(Stored records)
■ ■ ■ ■ ■
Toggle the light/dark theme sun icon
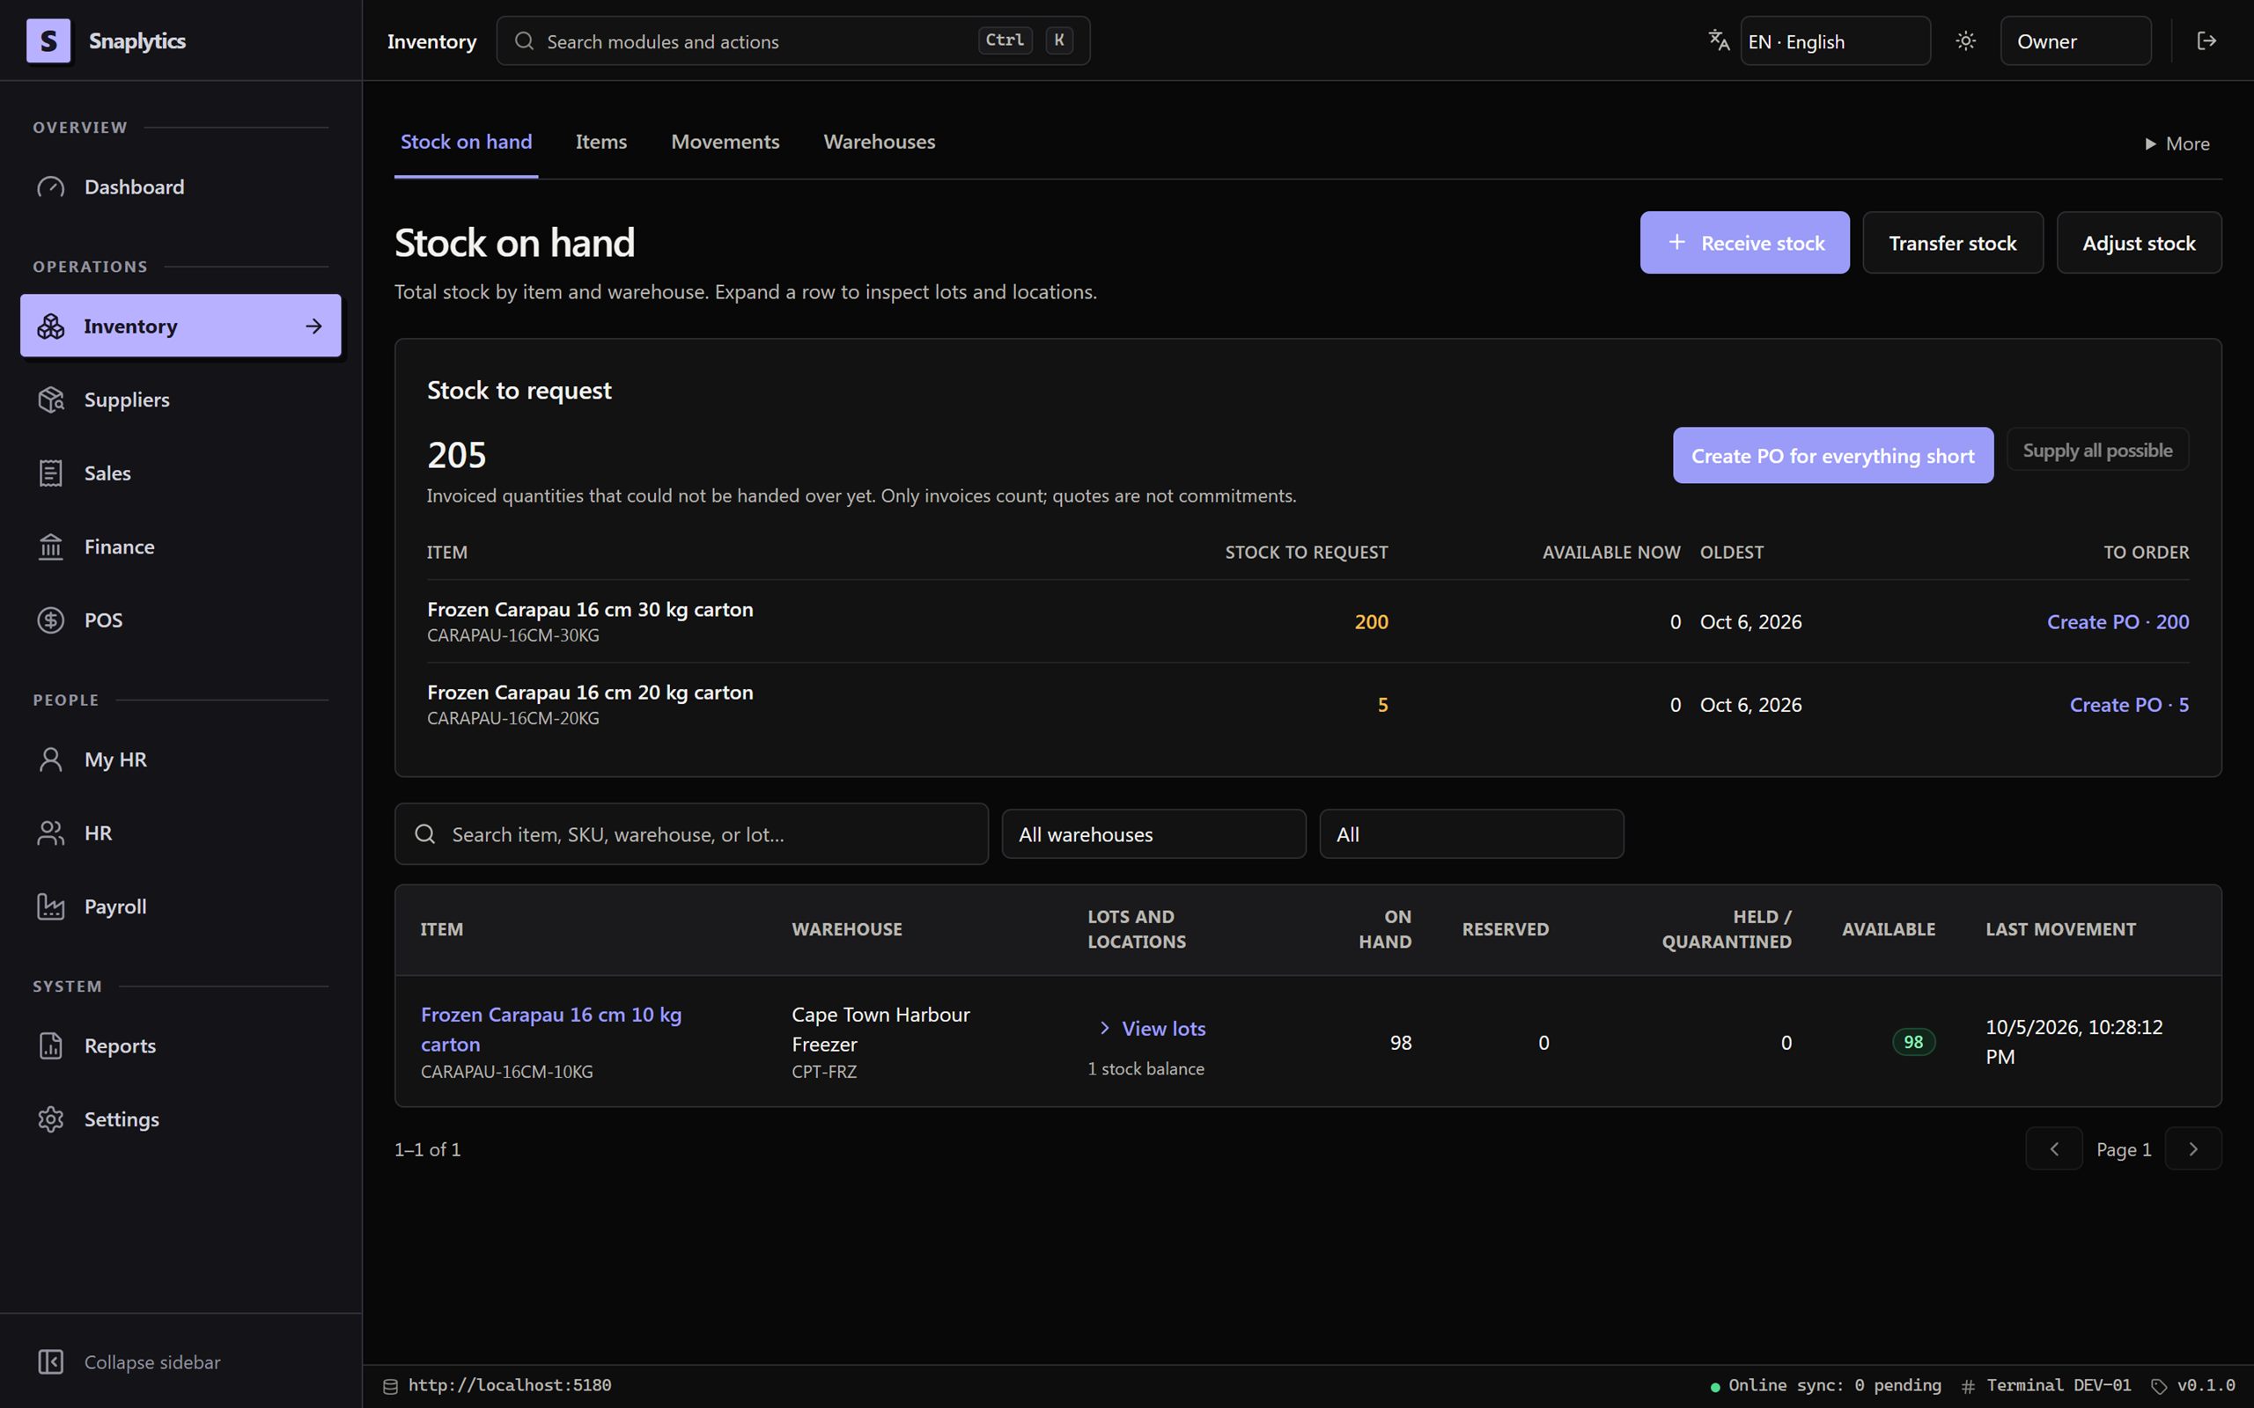Screen dimensions: 2254x1408 click(x=1965, y=41)

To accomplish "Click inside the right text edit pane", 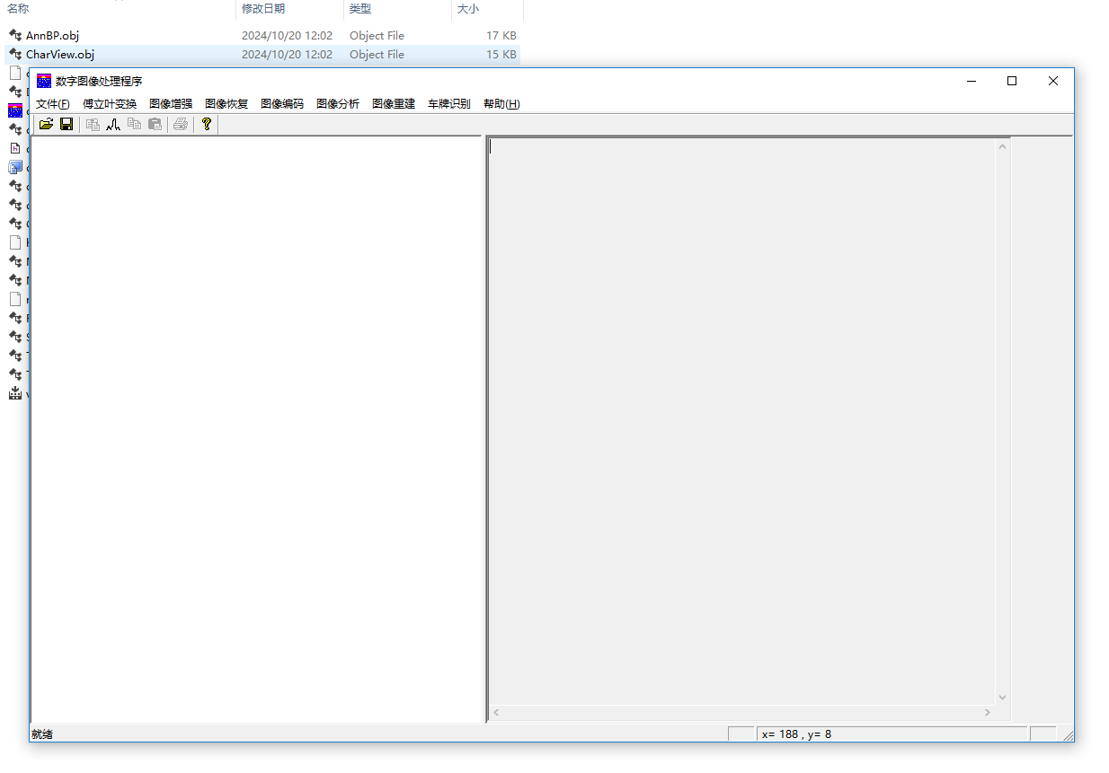I will tap(737, 404).

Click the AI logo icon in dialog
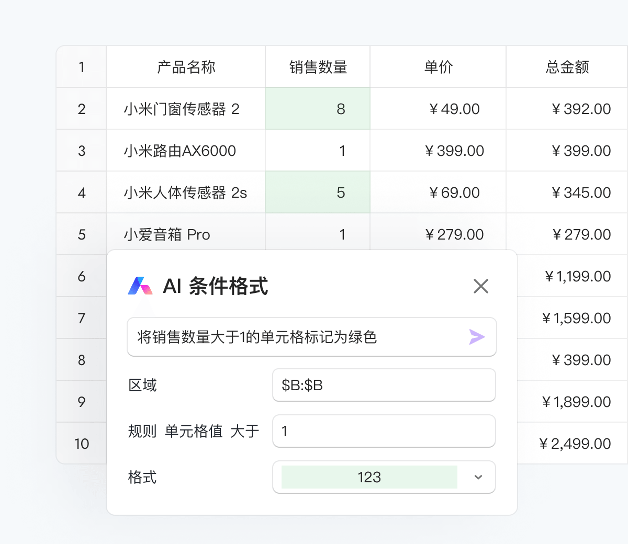(140, 286)
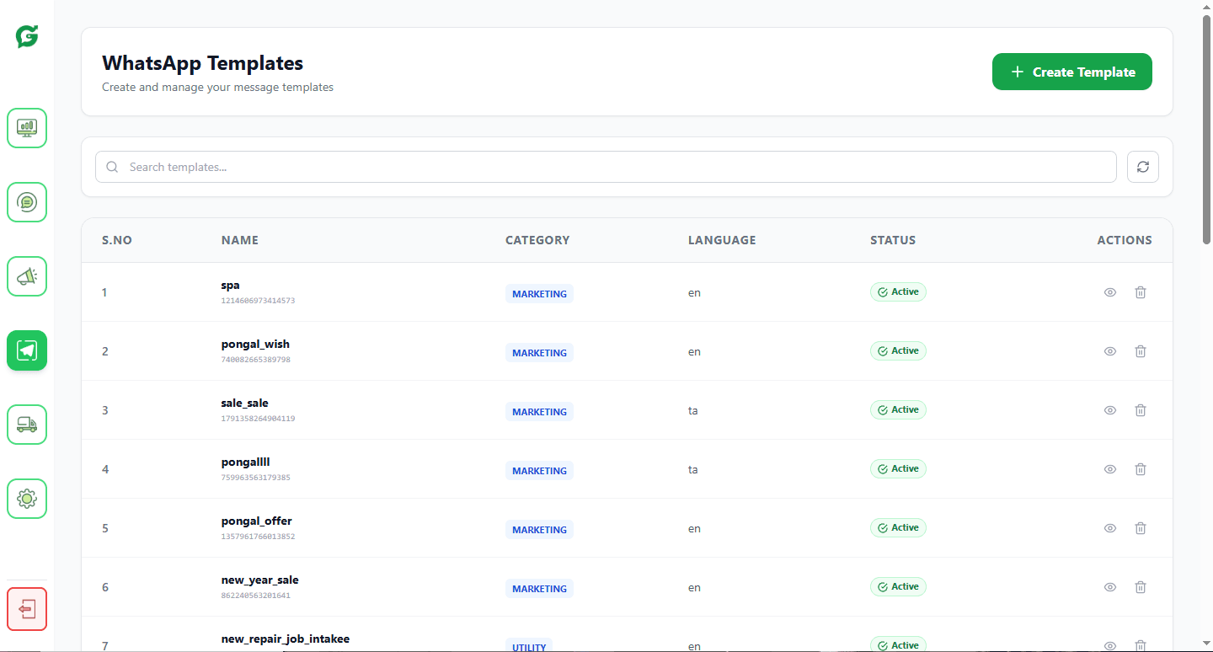The height and width of the screenshot is (652, 1213).
Task: Click the Create Template button
Action: [x=1071, y=72]
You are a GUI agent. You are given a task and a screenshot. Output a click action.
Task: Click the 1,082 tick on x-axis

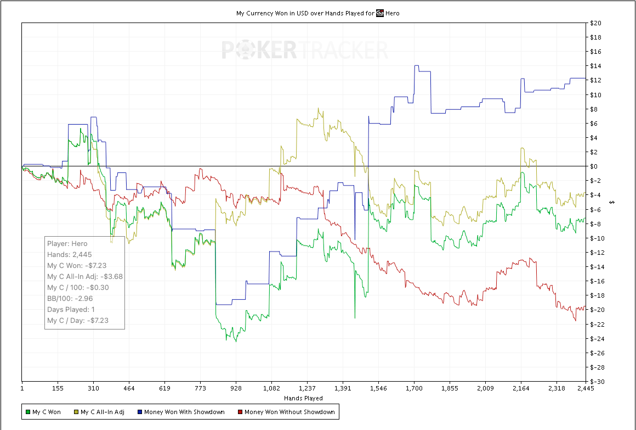pos(271,388)
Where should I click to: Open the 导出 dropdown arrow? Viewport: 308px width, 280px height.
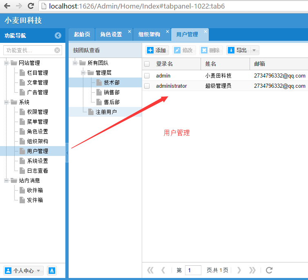(254, 51)
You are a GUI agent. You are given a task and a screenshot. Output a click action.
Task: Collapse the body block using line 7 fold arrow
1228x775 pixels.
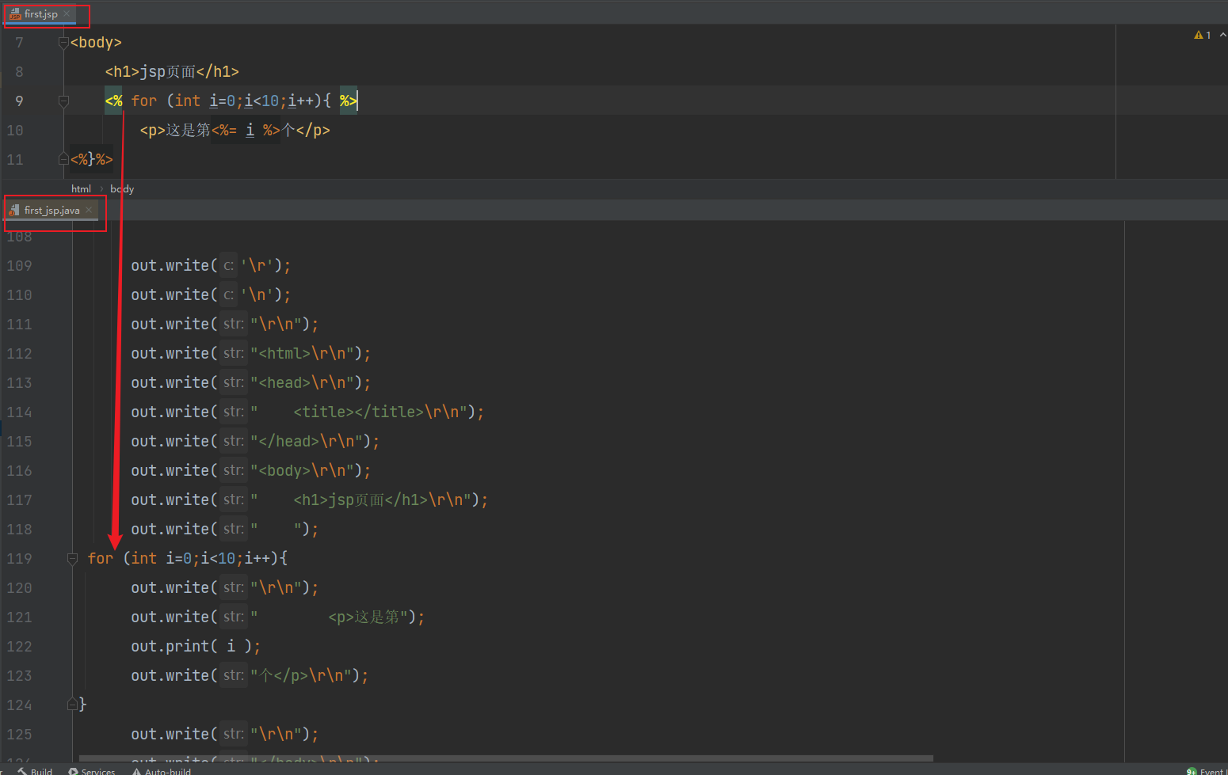(x=63, y=42)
■ ■ ■ ■ ■
## [WHAT YOU HAVE TO DO]
Would you copy, word for word, only the lines above from the one containing "Where should I" through the one containing "Task: Collapse the", both included, and please leave out the pictures?

## [ANSWER]
Where should I click to: Open the 导出 dropdown arrow? Viewport: 308px width, 280px height.
(254, 51)
You are a GUI agent. You are given a task and a screenshot. Output a click action.
Task: Collapse the body block using line 7 fold arrow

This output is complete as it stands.